• **TRECHO DA FONTE**
■ ■ ■ ■

Etapa 13 Perdidos e perrengues em Compostela - Allariz a Silleda

Nem o sol de brigadeiro e temperatura mais alta salvou a pele dos intrépidos ciclo peregrinos rumo a Santiago de Compostela.

"Caramba! Essa perreginação tem mais cara de Rally mesmo. Hoje deveria ser um percurso de 68 km inicialmente, ou seja de Allariz a Castro Dozón, mas uma informação equivocada no nosso Bici Map, fez com que fossemos obrigados a pedar mais 25 km até Silleda, local exato do Hostal que buscávamos.

Só que lá pelo km 40 um dois meus pedais epeciais Crank Brother arrebentou e a pedalada ficou bem mais difícil, lembrando que carragava dois alforges com uns 6 quilos cada um.

■ ■ ■ ■

• **ITEM DA TAREFA**
Continue o relato da etapa de bicicleta entre Allariz e Silleda a partir da última frase apresentada.

• **MATERIAL FORNECIDO**
■ ■ ■ ■

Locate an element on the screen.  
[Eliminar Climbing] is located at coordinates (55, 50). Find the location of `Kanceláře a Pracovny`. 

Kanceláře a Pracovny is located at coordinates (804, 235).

■ ■ ■ ■

• **RESPOSTA DO EXERCÍCIO**
Como se não bastasse, por falha na interpretação das setas amarelas mal sinalizadas, demos um perdidos de 10 km. Assim, acabamos por pedalar 103 km, chegando a Silleda as dez horas da noite, pois haviamos saido mais tarde para escapar do frio da manhã.

Concluindo, mais um dia de perrenge nessa bici perebrinação muito doida, que não afetou o ânimo do Gilmar" - completa o Professor Arnaldo.

"Diferentemente dos dois últimos nebulosos dias, hoje pedalamos pelo trajeto mais bonito até aqui sob céu azul, sol e temperatura amena. Foram muitos vilarejos bem cuidados, muitas trilhas e os trechos com asfaltos eram em vias secundárias estreitas e arborizadas. Enfim, um dia que deixará lembranças ótimas.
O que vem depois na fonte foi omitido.